Love is grand. Divorce is a !&*@(

Discussion in 'Archive: Your Jedi Council Community' started by Souderwan, Jan 27, 2012.

  1. Katana_Geldar

    Katana_Geldar Jedi Grand Master star 8

    Registered:
    Mar 3, 2003
    I hope it goes better for you, my parents divorced when I was eight and it wasn't pretty. Glad you're deciding to be mature adults about this, as I'm feeling very much how my parents aren't like that since I got engaged a few weeks ago.

    So I'm somewhat biased, I guess...
     
  2. A Chorus of Disapproval

    A Chorus of Disapproval Head Admin & TV Screaming Service star 10 Staff Member Administrator

    Registered:
    Aug 19, 2003
    My parents divorced after moving me to a new country; then, as I'm trying to build a relationship with my father, he died.

    Decades later, I still sit on the floor of the tub while the shower is running and hold myself, sobbing uncontrollably and rocking back and forth. Once, while having one of these poetic, emotional episodes, the shampoo bottle fell from the ledge and hit my toe. I was 7. I will never forget that pain, either. I added it to the debt my selfish parents owe me for struggling to make their marriage work and, yet, failing. They failed me. And it hurt my toe.



    Only the first line of this post is true.
     
  3. WormieSaber

    WormieSaber Jedi Master star 5

    Registered:
    Oct 22, 2000


    Thanks for the kudos on my dancing ability, but it's funny how you just proved my point exactly. And what about the male posters here who are always typing in all lower caps? I could probably cut and paste dozens of threads, filling them up, demonstrating their bad grammar or spelling. Again, no offense, I am just giving my viewpoint from my own valid looking-glass. There are a lot of men who simply do not like women being able to read or write. This may sound absurd, but it's actually very true. Again, no offense, but may I suggest you find your next life-mate in the Middle East. There you will find a good, dumb woman who is forbidden to read or write. There, women do not have the power of words. And trust me; a lot of men don't like women having their own opinions, or the power of words. I don't know why your relationship failed, you didn't write much about that. And your wife is not here to shed any light on the matter either. But maybe relationships are better where women are not allowed to study words or write. So no, I will not stop writing. And if you don't like what I write, then please, don't read it. But I do think you will find your girl there, in the Middle East. Then you won't have to read her thoughts. :) She'll be nice and dumb. She won't even have bad grammar because she won't even be able to write. :) lol And I am sorry about your divorce, and your son most of all.
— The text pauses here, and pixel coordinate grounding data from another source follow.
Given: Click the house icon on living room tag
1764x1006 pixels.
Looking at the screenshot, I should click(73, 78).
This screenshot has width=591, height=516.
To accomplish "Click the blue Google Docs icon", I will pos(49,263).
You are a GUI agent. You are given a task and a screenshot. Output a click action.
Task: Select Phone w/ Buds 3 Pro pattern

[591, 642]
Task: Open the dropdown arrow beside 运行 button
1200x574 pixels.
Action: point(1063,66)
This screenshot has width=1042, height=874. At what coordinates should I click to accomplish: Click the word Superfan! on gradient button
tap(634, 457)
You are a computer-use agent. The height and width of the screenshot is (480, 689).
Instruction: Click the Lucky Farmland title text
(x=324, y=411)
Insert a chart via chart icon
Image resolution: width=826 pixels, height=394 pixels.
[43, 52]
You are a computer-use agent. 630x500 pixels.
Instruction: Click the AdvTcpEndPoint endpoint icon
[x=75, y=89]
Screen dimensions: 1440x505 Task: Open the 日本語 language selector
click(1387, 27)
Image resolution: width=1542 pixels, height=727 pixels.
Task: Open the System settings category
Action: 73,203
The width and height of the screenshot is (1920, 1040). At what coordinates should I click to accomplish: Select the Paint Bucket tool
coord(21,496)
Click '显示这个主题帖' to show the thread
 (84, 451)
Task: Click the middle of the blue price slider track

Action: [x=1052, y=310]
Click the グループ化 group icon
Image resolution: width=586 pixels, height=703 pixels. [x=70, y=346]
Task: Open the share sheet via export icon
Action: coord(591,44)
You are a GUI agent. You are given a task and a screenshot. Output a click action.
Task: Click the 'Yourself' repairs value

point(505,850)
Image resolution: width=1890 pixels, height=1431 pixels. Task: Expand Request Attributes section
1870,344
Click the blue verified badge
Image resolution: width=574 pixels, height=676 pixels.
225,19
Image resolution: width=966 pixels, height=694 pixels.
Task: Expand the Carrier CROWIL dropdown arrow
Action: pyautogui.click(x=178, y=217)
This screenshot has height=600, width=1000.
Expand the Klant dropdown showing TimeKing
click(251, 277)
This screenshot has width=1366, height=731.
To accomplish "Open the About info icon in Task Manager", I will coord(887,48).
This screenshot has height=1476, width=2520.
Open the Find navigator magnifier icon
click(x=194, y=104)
But to be honest, I am not all that impressed with your grammar either or with the other male posters here who type in all lower caps. lol
     
  4. FatFrank

    FatFrank Jedi Youngling star 3

    Registered:
    Jul 30, 2011
    Love certainly is grand. How many grand is divorce?
     
  5. hudzu

    hudzu Force Ghost star 6

    Registered:
    Jun 1, 2003
    "lower caps"

    that is not a thing.
     
  6. Yo_Raja

    Yo_Raja Jedi Padawan star 4

    Registered:
    Jul 13, 2006
    I demand a divorce.
     
  7. tom

    tom Chosen One star 8

    Registered:
    Mar 14, 2004
    tbh i never though illiteracy would be something i'd look for in a potential partner but wormie's bitter ramblings do make a strong case.
     
  8. duende

    duende Jedi Grand Master star 5

    Registered:
    Apr 28, 2006
    now i'm really upset because i was trying really hard to impress people on here with my commitment to "lowercase" and it appears that my efforts were wasted. i have apparently flushed thousands upon thousands of dollars down the toilet attending "lowercase" seminars, night classes, and purchasing inspirational cds and videos. i'd end it all right now if i had the courage, but it eludes me. perhaps if i could learn to dance to skinhead deadhead everybody cornbread i could earn some quick goodwill and use that as a springboard to turn my fortunes around. i will begin immediately.
     
  9. Only-One Cannoli

    Only-One Cannoli Ex-Mod star 7 VIP - Former Mod/RSA

    Registered:
    Aug 20, 2003

    Is that why your books are written so poorly? I had no idea.
     
  10. VadersLaMent

    VadersLaMent Chosen One star 10

    Registered:
    Apr 3, 2002
    I have no idea what this thread is about anymore.
     
  11. Kiki-Gonn

    Kiki-Gonn Jedi Grand Master star 6

    Registered:
    Feb 26, 2001
    One guy at work was scanning some divorce paperwork today, the buddy I drank with last night came very close to it and another guy at work just got done with his.

    That last one is going to cost $1,750/month.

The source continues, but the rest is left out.